The Ingá Stone is located in the middle of the Ingá River near the small town of Ingá 96 km from João Pessoa, Paraíba State, northeastern Brazil.

Pedra de Ingá is also called “Itacoatiara”. Translated from the Tupi language, the word “Ita” means “stone”, while “kshatiara” means “striped” or “painted”.

The Ingá Stone is a rock formation covering an area of about 250 square meters. Basically, it is a vertical wall 46 meters long and 3.8 meters high. The age of the stone is over 6000 years. It is an archaeological wonder with hundreds of strange symbols.

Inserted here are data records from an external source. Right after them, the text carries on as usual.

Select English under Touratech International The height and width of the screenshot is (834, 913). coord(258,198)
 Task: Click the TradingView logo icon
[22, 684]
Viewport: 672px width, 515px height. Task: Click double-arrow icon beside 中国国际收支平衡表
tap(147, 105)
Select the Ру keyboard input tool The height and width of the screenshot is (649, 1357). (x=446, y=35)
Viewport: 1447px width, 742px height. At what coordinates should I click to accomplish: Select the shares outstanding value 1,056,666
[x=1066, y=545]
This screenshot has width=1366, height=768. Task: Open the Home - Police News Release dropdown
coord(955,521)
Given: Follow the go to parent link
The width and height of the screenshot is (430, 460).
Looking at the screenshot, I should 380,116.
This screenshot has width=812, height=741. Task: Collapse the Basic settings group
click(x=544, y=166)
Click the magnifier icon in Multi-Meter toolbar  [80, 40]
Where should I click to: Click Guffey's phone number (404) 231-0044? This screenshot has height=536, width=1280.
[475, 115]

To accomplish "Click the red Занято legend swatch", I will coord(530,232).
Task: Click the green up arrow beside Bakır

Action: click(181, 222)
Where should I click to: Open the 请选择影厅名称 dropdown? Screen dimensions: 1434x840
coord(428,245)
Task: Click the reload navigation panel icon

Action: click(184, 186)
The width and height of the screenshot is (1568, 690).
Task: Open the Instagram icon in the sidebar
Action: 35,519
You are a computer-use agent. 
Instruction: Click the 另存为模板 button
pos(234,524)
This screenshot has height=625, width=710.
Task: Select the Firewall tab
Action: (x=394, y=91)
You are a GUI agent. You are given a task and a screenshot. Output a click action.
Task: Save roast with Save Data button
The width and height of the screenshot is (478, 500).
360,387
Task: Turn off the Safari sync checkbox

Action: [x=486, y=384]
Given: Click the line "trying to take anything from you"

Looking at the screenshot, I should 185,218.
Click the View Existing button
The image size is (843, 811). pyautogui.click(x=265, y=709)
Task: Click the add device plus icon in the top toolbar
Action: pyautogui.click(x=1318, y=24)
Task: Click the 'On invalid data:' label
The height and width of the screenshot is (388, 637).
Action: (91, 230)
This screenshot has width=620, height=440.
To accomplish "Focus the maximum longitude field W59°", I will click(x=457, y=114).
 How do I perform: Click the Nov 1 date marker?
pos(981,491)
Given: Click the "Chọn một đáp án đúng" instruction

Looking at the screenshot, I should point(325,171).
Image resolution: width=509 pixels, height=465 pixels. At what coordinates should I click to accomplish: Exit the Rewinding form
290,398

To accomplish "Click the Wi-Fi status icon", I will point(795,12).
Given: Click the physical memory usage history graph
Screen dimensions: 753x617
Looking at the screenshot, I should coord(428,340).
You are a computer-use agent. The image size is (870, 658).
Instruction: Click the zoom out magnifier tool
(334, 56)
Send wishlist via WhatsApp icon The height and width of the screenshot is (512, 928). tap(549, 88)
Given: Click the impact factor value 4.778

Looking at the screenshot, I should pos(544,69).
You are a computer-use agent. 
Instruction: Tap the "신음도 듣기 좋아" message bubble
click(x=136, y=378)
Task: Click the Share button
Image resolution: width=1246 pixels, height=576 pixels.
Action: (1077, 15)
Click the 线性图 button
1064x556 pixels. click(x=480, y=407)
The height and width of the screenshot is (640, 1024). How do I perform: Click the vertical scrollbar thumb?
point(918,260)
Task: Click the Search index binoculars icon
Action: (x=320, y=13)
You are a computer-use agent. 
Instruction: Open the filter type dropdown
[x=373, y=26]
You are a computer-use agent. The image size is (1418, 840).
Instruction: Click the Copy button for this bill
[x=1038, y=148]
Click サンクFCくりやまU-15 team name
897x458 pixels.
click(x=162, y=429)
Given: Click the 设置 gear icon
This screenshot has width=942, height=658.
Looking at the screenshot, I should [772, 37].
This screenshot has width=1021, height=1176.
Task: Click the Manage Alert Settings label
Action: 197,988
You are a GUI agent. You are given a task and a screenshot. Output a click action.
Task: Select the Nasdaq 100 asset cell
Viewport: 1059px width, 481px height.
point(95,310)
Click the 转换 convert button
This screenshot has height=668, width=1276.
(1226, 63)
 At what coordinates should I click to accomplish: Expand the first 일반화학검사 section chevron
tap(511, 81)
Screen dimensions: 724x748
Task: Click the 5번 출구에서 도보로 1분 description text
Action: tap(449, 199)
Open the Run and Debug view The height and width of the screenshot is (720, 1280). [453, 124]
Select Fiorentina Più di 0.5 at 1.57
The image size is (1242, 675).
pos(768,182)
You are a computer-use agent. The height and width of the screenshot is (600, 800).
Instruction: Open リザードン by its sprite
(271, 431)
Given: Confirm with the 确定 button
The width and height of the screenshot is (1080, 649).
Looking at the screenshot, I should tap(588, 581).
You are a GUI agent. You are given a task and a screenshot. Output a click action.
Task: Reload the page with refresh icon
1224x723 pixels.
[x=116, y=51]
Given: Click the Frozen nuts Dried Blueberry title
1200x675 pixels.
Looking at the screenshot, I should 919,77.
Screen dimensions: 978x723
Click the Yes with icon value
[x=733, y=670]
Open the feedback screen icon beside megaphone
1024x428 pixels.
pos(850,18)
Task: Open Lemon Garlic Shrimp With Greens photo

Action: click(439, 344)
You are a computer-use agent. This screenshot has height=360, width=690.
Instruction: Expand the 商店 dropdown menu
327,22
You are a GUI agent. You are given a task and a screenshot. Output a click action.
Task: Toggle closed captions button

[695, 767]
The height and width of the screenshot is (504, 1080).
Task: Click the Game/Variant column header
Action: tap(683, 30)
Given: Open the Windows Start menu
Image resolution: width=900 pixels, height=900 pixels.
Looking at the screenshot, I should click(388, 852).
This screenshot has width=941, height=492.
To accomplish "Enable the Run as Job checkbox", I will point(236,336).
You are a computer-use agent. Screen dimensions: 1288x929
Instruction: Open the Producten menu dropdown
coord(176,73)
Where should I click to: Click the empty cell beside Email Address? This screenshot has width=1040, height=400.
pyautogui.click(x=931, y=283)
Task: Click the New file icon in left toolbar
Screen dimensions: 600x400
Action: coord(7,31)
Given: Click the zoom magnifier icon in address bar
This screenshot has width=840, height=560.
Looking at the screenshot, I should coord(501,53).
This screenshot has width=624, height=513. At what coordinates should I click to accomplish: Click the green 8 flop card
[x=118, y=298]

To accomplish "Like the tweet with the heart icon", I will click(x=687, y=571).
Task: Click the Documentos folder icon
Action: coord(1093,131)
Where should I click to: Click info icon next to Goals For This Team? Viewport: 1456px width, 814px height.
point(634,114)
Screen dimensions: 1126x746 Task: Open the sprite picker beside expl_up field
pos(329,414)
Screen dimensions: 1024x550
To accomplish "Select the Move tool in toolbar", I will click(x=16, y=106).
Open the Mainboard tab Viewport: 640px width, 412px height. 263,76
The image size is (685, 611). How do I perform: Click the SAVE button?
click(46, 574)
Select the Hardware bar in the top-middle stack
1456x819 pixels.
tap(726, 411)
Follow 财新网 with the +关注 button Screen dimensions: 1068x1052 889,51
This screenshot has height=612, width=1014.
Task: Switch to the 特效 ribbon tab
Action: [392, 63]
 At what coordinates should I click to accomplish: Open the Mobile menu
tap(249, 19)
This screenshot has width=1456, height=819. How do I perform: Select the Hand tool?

Scientists from all over the world have tried to decipher the symbols – unsuccessfully. It is only known that the stone contains Egyptian, Phoenician, and Sumerian symbols, as well as symbols similar to the Rongorongo of Easter Island and symbols from Nostratic languages.

On the stone, you can see the constellations of Orion, Cygnus (Vulture/Անգղ in Armenian), the Milky Way, and others. It also contains reports of an impending global catastrophe, methods of opening mental doors and traveling to multidimensional worlds, mathematical formulas, equations, figures of animals, fruits, people, and much more.

Who left such knowledge on this stone 6000 years ago? How is it possible that people knew all this in the past?

One hypothesis assigns the petroglyphs of Ingá exceptional importance from the archaeoastronomical point of view. In 1976, Spanish engineer Francisco Pavía Alemany started a mathematical study of this archaeological monument. The first results were published in 1986 by Instituto of Arqueologia Brasileira (Pavía Alemany F., 1986).

Pavía Alemany identified a series of “bowls” and another petroglyph etched into the vertical surface of the wall that formed a “solar calendar”, over which a gnomon projected the shadow of the first solar rays every day.

In 2005, Agrupación Astronómica de la Safor published a summary of this work in its official bulletin “Huygens No. 53” (Pavía Alemany F., 2005).

Later, F. Pavía continued the study, focusing on a series of signs engraved on the rocky surface, which he interpreted as a large number of “stars” forming “constellations”. The coexistence of “bowls” and “constellations” on a single stone gives it archaeoastronomical significance and makes it an exceptional monument – unlike any other in the world.

In 2006, Egyptologist and archaeoastronomer Jose Lull coordinated the publication of the book “Trabajos de Arqueoastronomía. Ejemplos de Africa, America, Europe y Oceania”. This is a compendium of thirteen articles written by archaeoastronomers.

Among the included items is “The archaeoastronomical ensemble of Inga”. It covers the study of the bowls and constellations mentioned before.